To really understand how to avoid arriving at an incorrect conclusion, it is important to consider not just the extrema of the interval that $\sin x$ maps to, but also the intermediate values that are possible. To do this, observe
$$-1 \le \sin x \le 1 \tag{1}$$ implies $$5 \ge -5 \sin x \ge -5. \tag{2}$$ (Recall that multiplying an inequality by a negative number reverses the direction of the inequality.) Hence $$4 + 5 \ge 4 - 5 \sin x \ge 4 - 5$$ or equivalently $$9 \ge 4 - 5 \sin x \ge -1. \tag{3}$$ Now, here is where the mistake is made: if you took reciprocals of this inequality, you might think it will look like this:
$$\frac{1}{9} \le \frac{1}{4 - 5 \sin x} \le -1.$$ Again, remember that taking reciprocals, like negation, will reverse the direction of the inequality. But this inequality does not make any sense because $1/9 > -1$. In the previous step $(3)$, clearly the choice $x = 0$ would give us a valid result, $9 \ge 4 \ge -1$. But after taking reciprocals, $1/9 \le 1/4$ is still true, but $1/4 \le -1$ is false. A piece of reasoning is missing.

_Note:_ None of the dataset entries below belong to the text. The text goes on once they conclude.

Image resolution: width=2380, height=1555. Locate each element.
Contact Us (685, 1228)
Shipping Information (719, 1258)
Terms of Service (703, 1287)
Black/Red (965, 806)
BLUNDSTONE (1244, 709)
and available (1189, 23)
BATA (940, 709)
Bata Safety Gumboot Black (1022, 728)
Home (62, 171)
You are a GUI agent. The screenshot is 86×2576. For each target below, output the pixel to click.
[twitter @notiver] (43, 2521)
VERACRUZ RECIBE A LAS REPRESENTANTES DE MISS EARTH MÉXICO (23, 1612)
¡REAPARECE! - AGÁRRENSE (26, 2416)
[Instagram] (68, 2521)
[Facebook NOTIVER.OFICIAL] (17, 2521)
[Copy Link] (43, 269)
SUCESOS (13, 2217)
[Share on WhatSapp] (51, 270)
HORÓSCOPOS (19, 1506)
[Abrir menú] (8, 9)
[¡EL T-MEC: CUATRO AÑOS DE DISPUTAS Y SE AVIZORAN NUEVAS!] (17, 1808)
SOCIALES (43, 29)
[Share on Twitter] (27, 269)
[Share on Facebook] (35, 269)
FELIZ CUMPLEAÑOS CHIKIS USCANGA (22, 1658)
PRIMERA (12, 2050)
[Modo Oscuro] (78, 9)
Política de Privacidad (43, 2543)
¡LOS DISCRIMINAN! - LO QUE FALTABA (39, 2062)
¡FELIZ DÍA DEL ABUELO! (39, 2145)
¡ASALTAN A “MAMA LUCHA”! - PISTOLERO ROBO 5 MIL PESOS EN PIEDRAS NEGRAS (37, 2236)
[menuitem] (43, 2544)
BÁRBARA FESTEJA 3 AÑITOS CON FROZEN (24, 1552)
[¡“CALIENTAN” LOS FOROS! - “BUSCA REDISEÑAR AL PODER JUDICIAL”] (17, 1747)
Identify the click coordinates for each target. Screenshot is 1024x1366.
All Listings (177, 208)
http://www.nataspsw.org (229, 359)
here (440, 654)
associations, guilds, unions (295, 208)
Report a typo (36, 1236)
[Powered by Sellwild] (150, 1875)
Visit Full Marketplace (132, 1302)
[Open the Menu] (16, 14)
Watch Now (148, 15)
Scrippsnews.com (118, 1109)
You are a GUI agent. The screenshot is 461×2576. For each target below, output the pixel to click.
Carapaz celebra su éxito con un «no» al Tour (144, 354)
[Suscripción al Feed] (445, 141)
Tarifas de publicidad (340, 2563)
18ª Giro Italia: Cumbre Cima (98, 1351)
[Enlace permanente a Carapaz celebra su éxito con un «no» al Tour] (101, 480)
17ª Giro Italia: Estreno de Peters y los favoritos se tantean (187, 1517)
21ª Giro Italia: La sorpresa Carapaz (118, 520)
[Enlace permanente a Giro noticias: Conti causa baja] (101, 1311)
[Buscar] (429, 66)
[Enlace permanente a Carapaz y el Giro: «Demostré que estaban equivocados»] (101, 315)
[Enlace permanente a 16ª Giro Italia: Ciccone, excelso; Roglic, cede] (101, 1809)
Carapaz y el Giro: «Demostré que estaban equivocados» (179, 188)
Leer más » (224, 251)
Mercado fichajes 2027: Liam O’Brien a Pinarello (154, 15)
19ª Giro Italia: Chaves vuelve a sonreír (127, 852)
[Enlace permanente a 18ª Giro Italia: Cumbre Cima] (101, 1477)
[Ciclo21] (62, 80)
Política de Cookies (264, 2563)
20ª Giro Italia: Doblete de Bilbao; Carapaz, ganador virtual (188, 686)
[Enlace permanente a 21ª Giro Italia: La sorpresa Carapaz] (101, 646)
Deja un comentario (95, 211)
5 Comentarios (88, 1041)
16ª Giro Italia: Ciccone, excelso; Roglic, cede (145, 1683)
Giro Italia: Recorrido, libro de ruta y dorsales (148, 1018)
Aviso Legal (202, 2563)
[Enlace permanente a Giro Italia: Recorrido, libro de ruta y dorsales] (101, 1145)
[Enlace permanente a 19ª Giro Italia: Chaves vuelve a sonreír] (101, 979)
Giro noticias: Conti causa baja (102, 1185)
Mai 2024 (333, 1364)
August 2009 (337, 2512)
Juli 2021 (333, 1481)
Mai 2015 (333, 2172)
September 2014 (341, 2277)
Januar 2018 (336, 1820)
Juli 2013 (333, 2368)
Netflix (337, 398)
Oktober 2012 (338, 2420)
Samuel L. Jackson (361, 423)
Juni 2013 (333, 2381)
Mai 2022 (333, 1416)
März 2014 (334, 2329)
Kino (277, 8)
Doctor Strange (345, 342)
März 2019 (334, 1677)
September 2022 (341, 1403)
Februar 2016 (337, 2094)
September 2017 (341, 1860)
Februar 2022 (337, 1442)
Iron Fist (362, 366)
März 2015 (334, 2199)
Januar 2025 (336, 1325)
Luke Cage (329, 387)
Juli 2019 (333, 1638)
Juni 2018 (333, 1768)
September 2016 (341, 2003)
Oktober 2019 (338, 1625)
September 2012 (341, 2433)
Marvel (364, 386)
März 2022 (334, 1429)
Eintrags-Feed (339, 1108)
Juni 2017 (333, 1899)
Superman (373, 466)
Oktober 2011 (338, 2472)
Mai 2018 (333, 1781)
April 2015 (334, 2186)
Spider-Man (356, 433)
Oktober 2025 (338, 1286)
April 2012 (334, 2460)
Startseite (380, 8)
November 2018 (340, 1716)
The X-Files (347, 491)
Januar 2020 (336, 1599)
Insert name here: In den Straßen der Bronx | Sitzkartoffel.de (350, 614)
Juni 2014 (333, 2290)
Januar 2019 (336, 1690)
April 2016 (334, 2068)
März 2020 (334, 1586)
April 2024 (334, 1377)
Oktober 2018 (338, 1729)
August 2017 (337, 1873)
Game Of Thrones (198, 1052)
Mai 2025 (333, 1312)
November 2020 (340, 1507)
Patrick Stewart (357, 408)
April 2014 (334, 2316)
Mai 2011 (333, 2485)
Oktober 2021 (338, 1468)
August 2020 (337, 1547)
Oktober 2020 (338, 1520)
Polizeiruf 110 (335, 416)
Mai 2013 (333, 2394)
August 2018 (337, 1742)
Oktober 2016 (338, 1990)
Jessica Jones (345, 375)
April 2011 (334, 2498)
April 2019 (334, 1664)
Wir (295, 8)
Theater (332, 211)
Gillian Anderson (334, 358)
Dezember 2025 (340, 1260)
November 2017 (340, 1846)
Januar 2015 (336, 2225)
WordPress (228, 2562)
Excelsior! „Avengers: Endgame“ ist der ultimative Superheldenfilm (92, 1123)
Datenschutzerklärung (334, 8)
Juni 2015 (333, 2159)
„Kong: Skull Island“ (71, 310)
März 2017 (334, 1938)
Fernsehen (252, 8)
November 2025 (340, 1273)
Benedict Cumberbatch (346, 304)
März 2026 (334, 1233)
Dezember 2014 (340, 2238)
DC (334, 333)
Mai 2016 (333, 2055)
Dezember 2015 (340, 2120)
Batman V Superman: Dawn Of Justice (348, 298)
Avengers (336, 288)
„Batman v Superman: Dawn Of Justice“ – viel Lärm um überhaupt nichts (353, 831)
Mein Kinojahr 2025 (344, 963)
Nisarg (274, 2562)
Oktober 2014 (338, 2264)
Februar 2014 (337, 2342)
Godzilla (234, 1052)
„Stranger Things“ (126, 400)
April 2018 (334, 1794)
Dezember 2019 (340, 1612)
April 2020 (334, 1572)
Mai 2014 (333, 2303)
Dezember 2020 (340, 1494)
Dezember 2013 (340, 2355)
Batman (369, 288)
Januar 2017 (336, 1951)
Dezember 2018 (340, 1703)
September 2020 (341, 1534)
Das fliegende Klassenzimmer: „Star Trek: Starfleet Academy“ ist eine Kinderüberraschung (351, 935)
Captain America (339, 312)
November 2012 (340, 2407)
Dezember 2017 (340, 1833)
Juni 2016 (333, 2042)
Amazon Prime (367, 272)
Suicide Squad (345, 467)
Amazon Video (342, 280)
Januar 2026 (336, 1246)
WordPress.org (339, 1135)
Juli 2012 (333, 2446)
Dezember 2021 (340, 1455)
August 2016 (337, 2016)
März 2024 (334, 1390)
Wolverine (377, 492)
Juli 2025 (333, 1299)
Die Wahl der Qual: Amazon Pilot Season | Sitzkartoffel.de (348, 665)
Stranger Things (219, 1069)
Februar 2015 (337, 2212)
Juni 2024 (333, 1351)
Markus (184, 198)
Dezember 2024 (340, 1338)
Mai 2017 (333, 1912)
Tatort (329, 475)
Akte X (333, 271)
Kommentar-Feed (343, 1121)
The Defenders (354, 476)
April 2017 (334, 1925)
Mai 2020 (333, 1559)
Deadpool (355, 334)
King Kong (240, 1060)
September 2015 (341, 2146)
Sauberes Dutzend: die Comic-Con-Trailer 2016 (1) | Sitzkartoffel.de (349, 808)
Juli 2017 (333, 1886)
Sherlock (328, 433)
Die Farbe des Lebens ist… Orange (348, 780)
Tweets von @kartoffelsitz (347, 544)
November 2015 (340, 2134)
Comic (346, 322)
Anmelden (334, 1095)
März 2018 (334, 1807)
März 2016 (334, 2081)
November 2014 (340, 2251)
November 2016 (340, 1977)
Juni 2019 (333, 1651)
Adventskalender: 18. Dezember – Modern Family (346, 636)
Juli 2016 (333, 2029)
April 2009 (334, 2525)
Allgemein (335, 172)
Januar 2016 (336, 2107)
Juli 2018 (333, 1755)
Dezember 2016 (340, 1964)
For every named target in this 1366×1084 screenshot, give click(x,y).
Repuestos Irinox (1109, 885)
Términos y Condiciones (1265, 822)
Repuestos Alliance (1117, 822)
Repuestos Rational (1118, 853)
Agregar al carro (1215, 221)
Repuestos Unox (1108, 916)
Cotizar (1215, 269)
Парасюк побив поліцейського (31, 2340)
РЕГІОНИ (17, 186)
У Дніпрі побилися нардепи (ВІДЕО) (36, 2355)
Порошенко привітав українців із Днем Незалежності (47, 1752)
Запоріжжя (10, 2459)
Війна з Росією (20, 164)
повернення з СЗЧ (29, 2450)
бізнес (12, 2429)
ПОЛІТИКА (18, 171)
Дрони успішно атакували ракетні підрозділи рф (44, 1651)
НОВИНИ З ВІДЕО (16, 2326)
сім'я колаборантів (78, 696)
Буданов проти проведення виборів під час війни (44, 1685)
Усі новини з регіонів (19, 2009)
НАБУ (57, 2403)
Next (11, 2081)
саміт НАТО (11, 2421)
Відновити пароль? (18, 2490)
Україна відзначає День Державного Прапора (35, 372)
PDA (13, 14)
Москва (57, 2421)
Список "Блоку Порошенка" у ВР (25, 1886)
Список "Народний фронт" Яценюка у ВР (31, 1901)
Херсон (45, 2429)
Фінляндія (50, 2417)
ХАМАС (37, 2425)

The missing piece is that the inequality $(3)$ contains $0$. If I had written $$9 \ge y \ge -1,$$ then $y = 0$ is a valid solution to this inequality; however, upon taking reciprocals, $1/y$ is not defined when $y = 0$. So this is the first hint. The second hint is that if $y$ is negative, say $y = -1/2$, then taking reciprocals gives us $9 \le -2 \le -1$ which is true on the right-hand side but not the left. So what we need to do here is split the compound inequality $(3)$ into separate inequalities according to whether the middle term is positive or negative (zero is not allowed):
$$9 \ge 4 - 5 \sin x > 0, \quad {\bf\text{or}} \quad 0 > 4 - 5 \sin x \ge -1. \tag{4}$$ Now that we have done this, taking reciprocals of each will no longer result in a contradiction:
$$\frac{1}{9} \le \frac{1}{4 - 5 \sin x} < \infty, \quad \text{or} \quad -\infty < \frac{1}{4 - 5 \sin x} \le -1. \tag{5}$$ Now we multiply by $3$ and drop the infinities (because they are implied) to get
$$\frac{1}{3} \le \frac{3}{4 - 5 \sin x}, \quad \text{or} \quad \frac{3}{4 - 5 \sin x} \le -3. \tag{6}$$ This gives us the desired range of the function.